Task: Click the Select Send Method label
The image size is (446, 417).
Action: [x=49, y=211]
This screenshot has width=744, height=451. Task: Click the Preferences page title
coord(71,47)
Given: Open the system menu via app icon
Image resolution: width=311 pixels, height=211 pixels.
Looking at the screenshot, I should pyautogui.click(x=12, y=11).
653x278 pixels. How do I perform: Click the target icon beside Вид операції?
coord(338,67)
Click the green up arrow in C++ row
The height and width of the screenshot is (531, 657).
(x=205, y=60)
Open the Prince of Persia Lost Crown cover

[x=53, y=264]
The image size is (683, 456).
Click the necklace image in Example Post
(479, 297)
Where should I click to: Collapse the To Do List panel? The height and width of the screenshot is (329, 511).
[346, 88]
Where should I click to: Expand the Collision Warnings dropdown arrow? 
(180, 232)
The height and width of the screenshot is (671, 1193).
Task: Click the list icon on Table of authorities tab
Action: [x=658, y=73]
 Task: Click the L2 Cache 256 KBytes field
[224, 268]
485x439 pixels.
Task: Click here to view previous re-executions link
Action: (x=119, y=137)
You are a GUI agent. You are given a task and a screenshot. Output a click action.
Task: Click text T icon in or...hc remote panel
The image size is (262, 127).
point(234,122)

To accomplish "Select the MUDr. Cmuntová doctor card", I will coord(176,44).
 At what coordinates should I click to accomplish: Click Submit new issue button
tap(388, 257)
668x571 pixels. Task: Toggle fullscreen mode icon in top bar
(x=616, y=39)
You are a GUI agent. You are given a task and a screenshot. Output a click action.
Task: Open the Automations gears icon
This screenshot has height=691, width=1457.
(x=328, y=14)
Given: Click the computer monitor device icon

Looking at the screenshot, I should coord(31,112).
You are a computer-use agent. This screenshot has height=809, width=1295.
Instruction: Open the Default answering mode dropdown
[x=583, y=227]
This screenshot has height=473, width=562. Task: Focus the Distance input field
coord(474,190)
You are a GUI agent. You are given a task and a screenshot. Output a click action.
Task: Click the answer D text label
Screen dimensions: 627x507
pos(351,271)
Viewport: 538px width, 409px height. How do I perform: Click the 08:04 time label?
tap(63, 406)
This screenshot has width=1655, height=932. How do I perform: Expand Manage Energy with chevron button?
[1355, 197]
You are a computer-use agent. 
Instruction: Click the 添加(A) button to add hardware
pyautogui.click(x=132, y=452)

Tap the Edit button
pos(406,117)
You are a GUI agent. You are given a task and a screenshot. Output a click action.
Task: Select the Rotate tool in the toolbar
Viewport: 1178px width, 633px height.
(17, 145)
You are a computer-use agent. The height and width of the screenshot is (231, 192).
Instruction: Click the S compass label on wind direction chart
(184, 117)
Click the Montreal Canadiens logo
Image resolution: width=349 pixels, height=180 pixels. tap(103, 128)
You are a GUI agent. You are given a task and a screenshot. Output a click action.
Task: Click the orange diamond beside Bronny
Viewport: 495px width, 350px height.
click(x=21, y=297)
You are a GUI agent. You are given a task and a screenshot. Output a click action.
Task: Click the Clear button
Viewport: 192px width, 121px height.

■ ■ ■ ■ ■

AIM OF THE TASK:
Nothing should be left out: return all of the records exactly.

YOUR SOLUTION:
Task: Click the Select Send Method label
The image size is (446, 417).
Action: [x=49, y=211]
This screenshot has width=744, height=451. Task: Click the Preferences page title
coord(71,47)
Given: Open the system menu via app icon
Image resolution: width=311 pixels, height=211 pixels.
Looking at the screenshot, I should pyautogui.click(x=12, y=11).
653x278 pixels. How do I perform: Click the target icon beside Вид операції?
coord(338,67)
Click the green up arrow in C++ row
The height and width of the screenshot is (531, 657).
(x=205, y=60)
Open the Prince of Persia Lost Crown cover

[x=53, y=264]
The image size is (683, 456).
Click the necklace image in Example Post
(479, 297)
Where should I click to: Collapse the To Do List panel? The height and width of the screenshot is (329, 511).
[346, 88]
Where should I click to: Expand the Collision Warnings dropdown arrow? 
(180, 232)
The height and width of the screenshot is (671, 1193).
Task: Click the list icon on Table of authorities tab
Action: [x=658, y=73]
 Task: Click the L2 Cache 256 KBytes field
[224, 268]
485x439 pixels.
Task: Click here to view previous re-executions link
Action: (x=119, y=137)
You are a GUI agent. You are given a task and a screenshot. Output a click action.
Task: Click text T icon in or...hc remote panel
The image size is (262, 127).
point(234,122)

To accomplish "Select the MUDr. Cmuntová doctor card", I will coord(176,44).
 At what coordinates should I click to accomplish: Click Submit new issue button
tap(388, 257)
668x571 pixels. Task: Toggle fullscreen mode icon in top bar
(x=616, y=39)
You are a GUI agent. You are given a task and a screenshot. Output a click action.
Task: Open the Automations gears icon
This screenshot has height=691, width=1457.
(x=328, y=14)
Given: Click the computer monitor device icon

Looking at the screenshot, I should coord(31,112).
You are a computer-use agent. This screenshot has height=809, width=1295.
Instruction: Open the Default answering mode dropdown
[x=583, y=227]
This screenshot has height=473, width=562. Task: Focus the Distance input field
coord(474,190)
You are a GUI agent. You are given a task and a screenshot. Output a click action.
Task: Click the answer D text label
Screen dimensions: 627x507
pos(351,271)
Viewport: 538px width, 409px height. How do I perform: Click the 08:04 time label?
tap(63, 406)
This screenshot has width=1655, height=932. How do I perform: Expand Manage Energy with chevron button?
[1355, 197]
You are a computer-use agent. 
Instruction: Click the 添加(A) button to add hardware
pyautogui.click(x=132, y=452)

Tap the Edit button
pos(406,117)
You are a GUI agent. You are given a task and a screenshot. Output a click action.
Task: Select the Rotate tool in the toolbar
Viewport: 1178px width, 633px height.
(17, 145)
You are a computer-use agent. The height and width of the screenshot is (231, 192).
Instruction: Click the S compass label on wind direction chart
(184, 117)
Click the Montreal Canadiens logo
Image resolution: width=349 pixels, height=180 pixels. tap(103, 128)
You are a GUI agent. You are given a task and a screenshot. Output a click action.
Task: Click the orange diamond beside Bronny
Viewport: 495px width, 350px height.
click(x=21, y=297)
You are a GUI agent. You are given a task and a screenshot. Output a click action.
Task: Click the Clear button
Viewport: 192px width, 121px height.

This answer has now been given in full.